What i do not want is to force the sum of the variables to be 1, I just need a function to cap the result of sum(x) to be 1 at max to use it in a constraint. What i want to model is a constraint like:
y[i] >= if sum(x) >= 1 then 1 else 0
y is a boolean variable and x need to be integer variables. I can't seem to find a solution to this problem. I have tried using the min and cvxpy.minimal functions
y[i] >= min(sum(x), 1)
and
y[i] >= cvxpy.minimal(sum(x), x[test])
where x[test] is always 1 per constraint, but both methods do not work. The first gives an error, because strict inequalities are not allowed and the second gives an error, that the constraint violates DCP.

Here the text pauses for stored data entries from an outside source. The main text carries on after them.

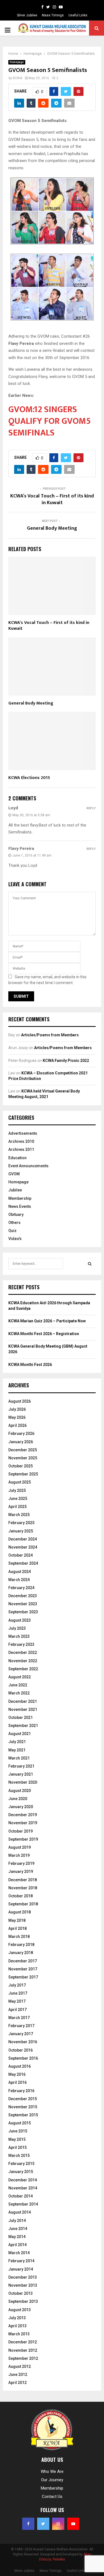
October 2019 (20, 1831)
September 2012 (23, 2358)
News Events (19, 1206)
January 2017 (20, 2034)
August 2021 (19, 1733)
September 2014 (23, 2204)
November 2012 (22, 2350)
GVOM (14, 1174)
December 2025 (22, 1450)
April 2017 (17, 2009)
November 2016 (22, 2042)
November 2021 (22, 1709)
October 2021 (20, 1717)
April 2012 (17, 2382)
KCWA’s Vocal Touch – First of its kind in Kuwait (52, 499)
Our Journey (52, 2479)
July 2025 (17, 1490)
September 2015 (23, 2115)
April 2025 (17, 1506)
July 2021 (17, 1741)
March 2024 (19, 1579)
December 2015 (22, 2099)
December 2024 (22, 1539)
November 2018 (22, 1888)
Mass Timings (53, 15)
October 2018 (20, 1896)
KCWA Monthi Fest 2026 (30, 1364)
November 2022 (22, 1661)
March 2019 (19, 1855)
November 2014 (22, 2188)
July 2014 (17, 2220)
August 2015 (19, 2123)
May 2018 (17, 1920)
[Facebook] (42, 7)
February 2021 (21, 1766)
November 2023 (22, 1604)
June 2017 (17, 1993)
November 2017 (22, 1969)
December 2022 (22, 1652)
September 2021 (23, 1725)
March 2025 (19, 1514)
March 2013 (19, 2334)
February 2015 (21, 2163)
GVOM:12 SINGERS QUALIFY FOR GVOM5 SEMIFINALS (49, 421)
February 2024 (21, 1588)
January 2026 (20, 1442)
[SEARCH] (90, 1263)
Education (17, 1158)
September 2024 (23, 1563)
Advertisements (22, 1133)
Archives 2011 (21, 1149)
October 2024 (20, 1555)
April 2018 (17, 1928)
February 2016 (21, 2091)
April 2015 (17, 2147)
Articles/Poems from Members (50, 1035)
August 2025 (19, 1482)
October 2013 (20, 2293)
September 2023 (23, 1612)
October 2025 (20, 1466)
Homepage (17, 62)
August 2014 (19, 2212)
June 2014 (17, 2228)
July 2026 (17, 1409)
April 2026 (17, 1425)
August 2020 (19, 1790)
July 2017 (17, 1985)
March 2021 (19, 1758)
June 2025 (17, 1498)
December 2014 (22, 2180)
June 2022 (17, 1685)
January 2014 (20, 2269)
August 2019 (19, 1847)
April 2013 (17, 2326)
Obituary (16, 1214)
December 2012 (22, 2342)
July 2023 (17, 1628)
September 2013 (23, 2301)
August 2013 (19, 2310)
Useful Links (78, 15)
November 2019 (22, 1823)
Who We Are (52, 2471)
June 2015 (17, 2131)
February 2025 (21, 1522)
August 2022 (19, 1677)
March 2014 (19, 2253)
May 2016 (17, 2074)
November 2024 (22, 1547)
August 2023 (19, 1620)
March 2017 (19, 2017)
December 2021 (22, 1701)
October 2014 (20, 2196)
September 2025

The only thing i have found to be working is a little "hack" where I multiply the sum by 0.001 (the sum will never be larger than 1000 and therefore the result is always between 0 and 1)
y[i] >= sum(x) * 0.001
but this somehow completely breaks the solver and even problems with only a few constraints and variables (500, 100) seem to run endlessly. (30+ min still no solution) The maximum amount of variables with this "hack" are < 100 with a runtime of a few minutes, which is really unacceptable
____UPDATE for more clarification:
I want to have X Amount of Product Y and i know how much seller Z has in stock for Product Y. I also need to take into account shipping costs for each seller (fixed amount of 1) This problem is described very easily like this:
Product1 Product2 Product3
seller1 has 3 4 5
seller2 has 0 1 10
wanted order 2 1 7
which equates to the problem (ignoring constraints x1 >= 0 for simplicity)
min 1*x1 + 1*x2 + 1*x3 + 1*x4 + 0.9*x5 + 0.95*x6 + y1 + y2
s.t.
x1 <= 3
x2 <= 4
x3 <= 5
x4 <= 0
x5 <= 1
x6 <= 10
x1 + x4 >= 2
x2 + x5 >= 1
x3 + x6 >= 7
y1 >= if x1 + x2 + x3 > 0 then 1 else 0
y2 >= if x4 + x5 + x6 > 0 then 1 else 0